Ce croquis d’audience réalisé le 24 février 2025 montre le chirurgien à la retraite Joël Le Scouarnec (au c.) à côté de son avocat Maxime Tessier (à g.) lors d’une audience le jour de l’ouverture de son procès. (BENOIT PEYRUCQ/AFP via Getty Images)
Joël Le Scouarnec « a tout avoué et ne remet pas en cause la parole des victimes : pour un procès de pédocriminalité, c’est atypique », souligne-t-elle auprès de l’AFP. Cela aurait pu être « une occasion en or » pour « rouvrir le débat sur la lutte contre la pédocriminalité », estime-t-elle. Mais pour Mme Podevin-Favre, « si le monde politique s’est emparé de Bétharram », une affaire de violences physiques et sexuelles dans un établissement scolaire qui a éclaboussé le Premier ministre François Bayrou, « le silence est quasi complet sur Le Scouarnec ».
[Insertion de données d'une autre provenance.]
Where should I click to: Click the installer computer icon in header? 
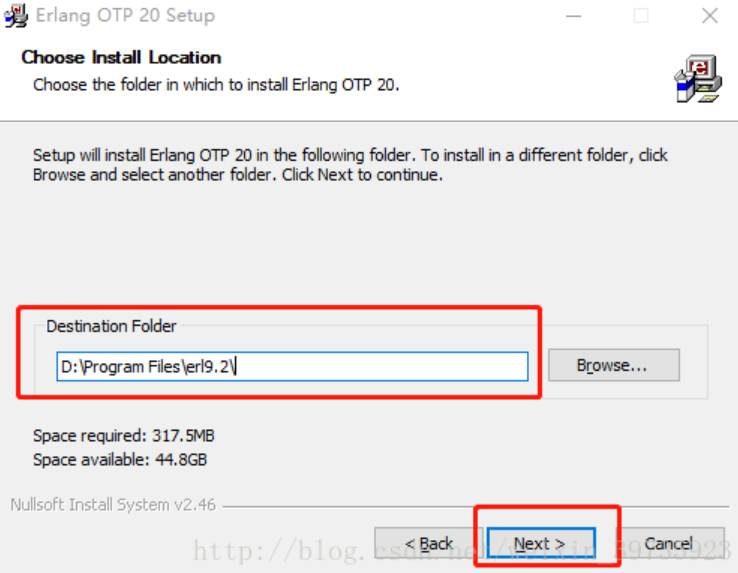[x=696, y=79]
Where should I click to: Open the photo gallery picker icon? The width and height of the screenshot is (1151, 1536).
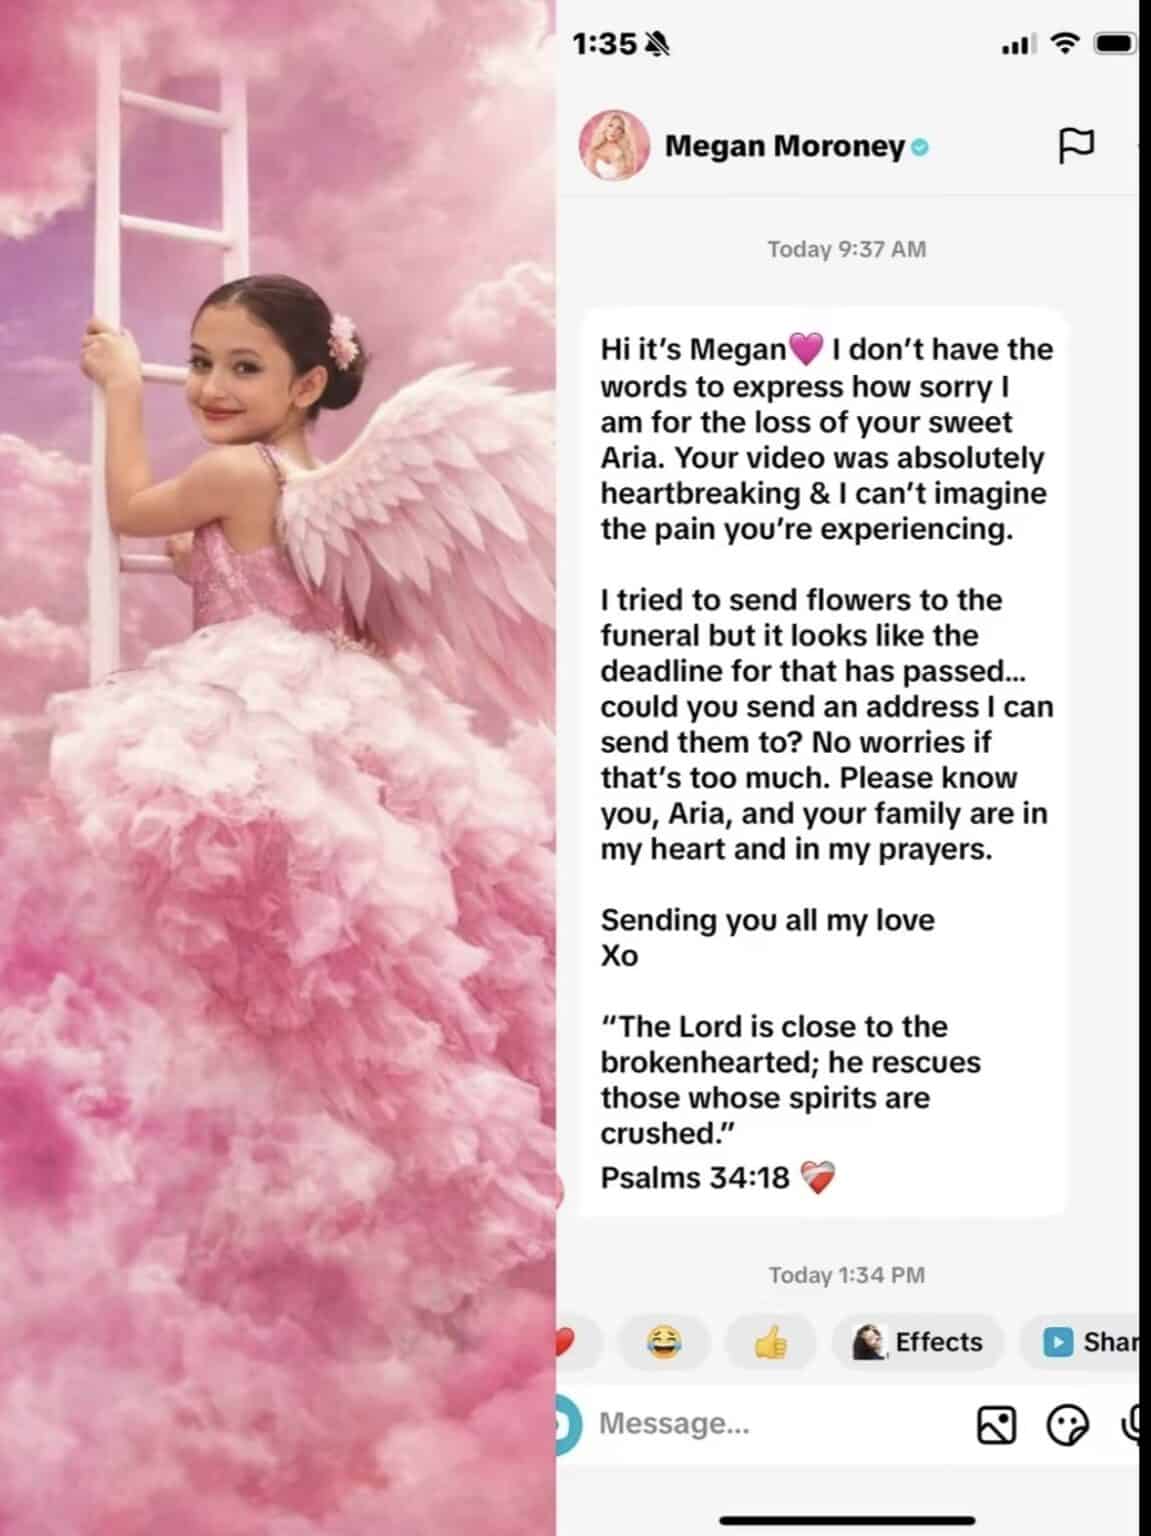tap(996, 1425)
Face à l’« apathie politique », la co-directrice de la Ciivise néanmoins tente de voir les avancées. Comme en mars, avec « l’avis favorable du gouvernement concernant un meilleur contrôle du Fijais », le fichier recensant les auteurs d’infractions sexuelles ou violentes.
« L’importance des lanceurs d’alerte »
Le procès a aussi permis de souligner « l’importance des lanceurs d’alerte » pour dénoncer des pédocriminels, estime Gabriel Trouvé, 34 ans, une des victimes de Joël Le Scouarnec, en évoquant le rôle du psychiatre Thierry Bonvalot.
Ce dernier avait dénoncé dès 2006 – en vain – le comportement suspect de Joël Le Scouarnec dont il était alors le collègue à Quimperlé (ouest).